EXTRACTED TEXT.
● ● ●
There are special provisions in copyright law that allow libraries to do things that would otherwise infringe on copyright. The goal is to balance the interests of copyright holders and the general public.

Lending a book is not considered a copyright violation due to things such as the first-sale doctrine, which also allows a book owner to give away or sell a book.

These legal principles were all established before the advent of digital content, and some of them don’t apply to digital content as well as they apply to physical media. For example, lending a digital book is a very different thing than lending a physical book.

AI and Copyright

The way a computer processes information is very different from the way a human does. For example, when a computer plays chess, it compares the configuration of the board to a database of millions of chess games. It makes its move based on which move from that configuration ended up winning. I’m no expert on chess, but that’s very different from the way a human plays the game.

In the same way, the way AI processes words is very different from the way a human does. A word like “king” is represented in an AI system by a multidimensional vector. Something like [0.2, -0.4, 0.7, …] There might be hundreds of dimensions, and the values are assigned so that words with similar meanings are located close to one another in this multi-dimensional space. Words might be close along one axis and not on another. “King” and “queen” are close in the context of being a ruler, but they’re not close in the context of sex, while “king” and “duke” are close in the context of sex, but a little farther apart in rank.

These sorts of vectors allow a computer to use math to figure out words, like king – man + woman = queen.

AI models don’t understand anything. They just have a complicated mathematical representation of words and phrases that are derived from processing huge amounts of text.

Some people claim that allowing a large language model like ChatGPT to be trained on a library of information is no different than a human going to library, reading 100 books, and writing a new book on that topic.

There are some important differences.

  • A human author does not have perfect recall. A computer can.
  • A human processes the information in a completely different way. In other words, all the balancing and tinkering and rules we’ve developed about libraries were constructed with humans in mind, not computers. It’s not likely they’ll all apply in the same way.
  • When a human relies on a particular source extensively, he’s obligated to cite it. AI doesn’t do that. It doesn’t give any credit to the original author.

Possible solutions

In addition to thinking through all our previous assumptions about copyright in light of AI, we need to make distinctions between works in the public domain and works that are still under copyright. For example, it might be acceptable for AI to have unlimited access to works in the public domain, but would have to get permission from the copyright owner for works that are not.
● ● ●
DATA EXTRACTS.
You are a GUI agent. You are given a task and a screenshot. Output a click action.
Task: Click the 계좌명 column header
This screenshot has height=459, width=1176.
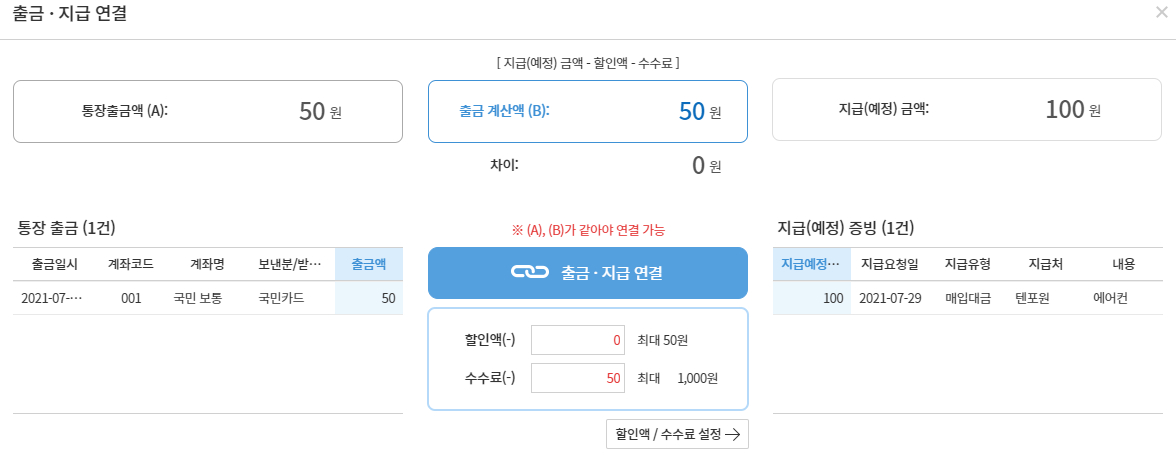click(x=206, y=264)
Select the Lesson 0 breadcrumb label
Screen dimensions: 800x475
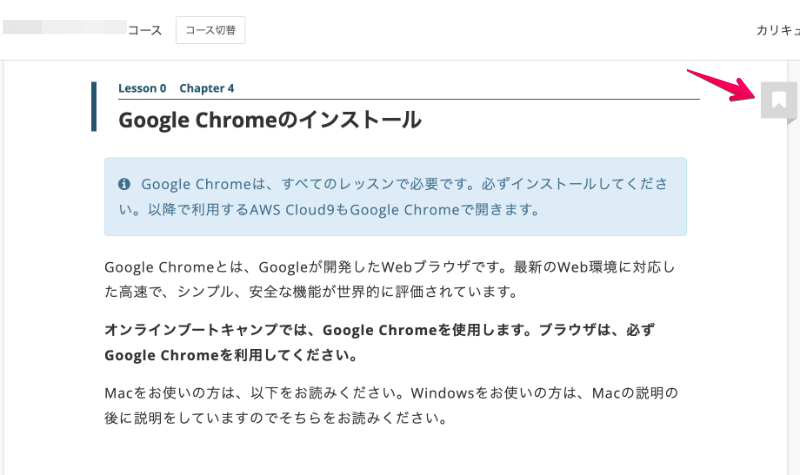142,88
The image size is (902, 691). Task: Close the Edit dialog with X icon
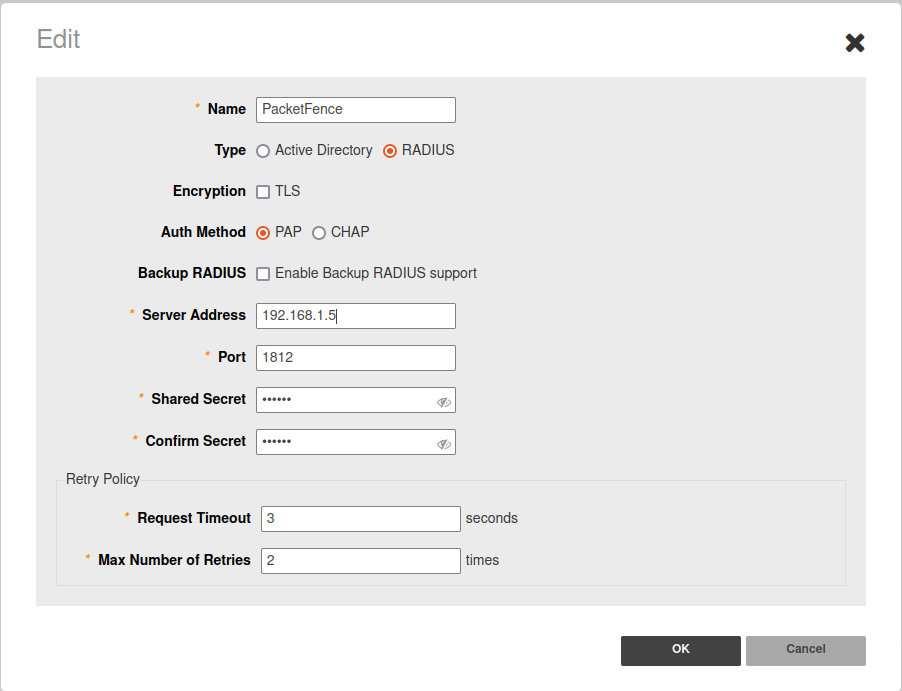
● ● ●
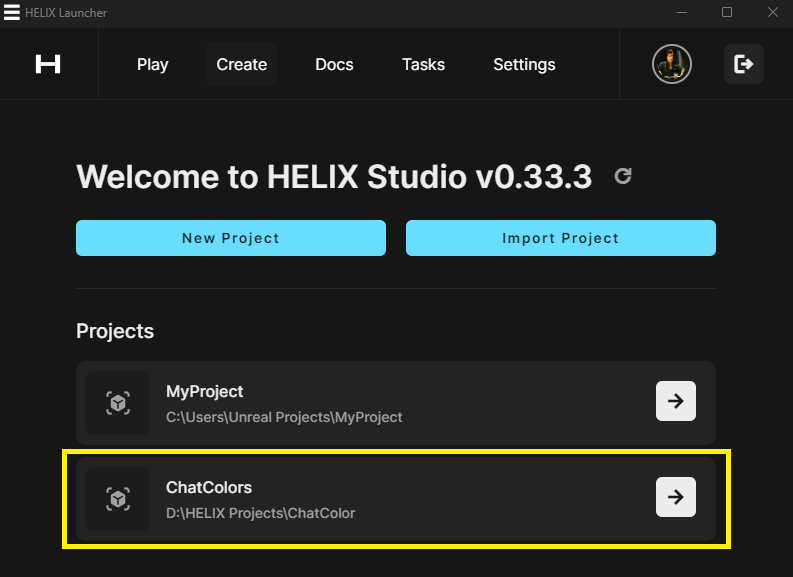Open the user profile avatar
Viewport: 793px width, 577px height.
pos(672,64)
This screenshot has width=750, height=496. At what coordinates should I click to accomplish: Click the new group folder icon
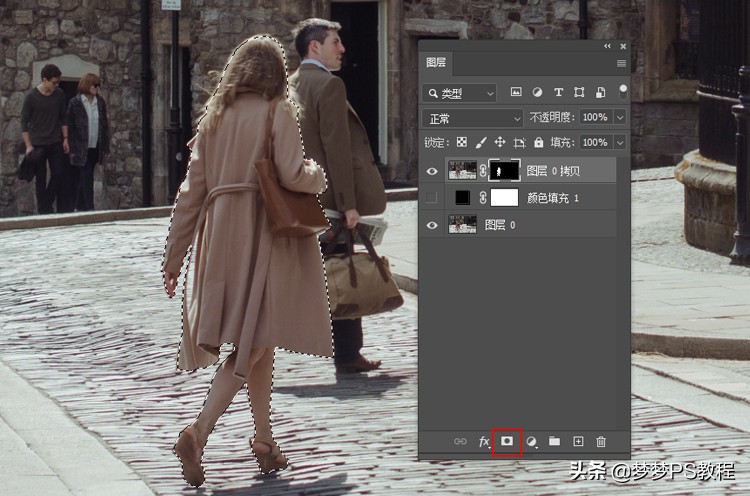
● ● ●
WORK ITEM. Print the passage of the text on AI and copyright from "Lending a book" to "plays the game.". The entries were taken from a separate source.

FINISHED EXERCISE.
Lending a book is not considered a copyright violation due to things such as the first-sale doctrine, which also allows a book owner to give away or sell a book.

These legal principles were all established before the advent of digital content, and some of them don’t apply to digital content as well as they apply to physical media. For example, lending a digital book is a very different thing than lending a physical book.

AI and Copyright

The way a computer processes information is very different from the way a human does. For example, when a computer plays chess, it compares the configuration of the board to a database of millions of chess games. It makes its move based on which move from that configuration ended up winning. I’m no expert on chess, but that’s very different from the way a human plays the game.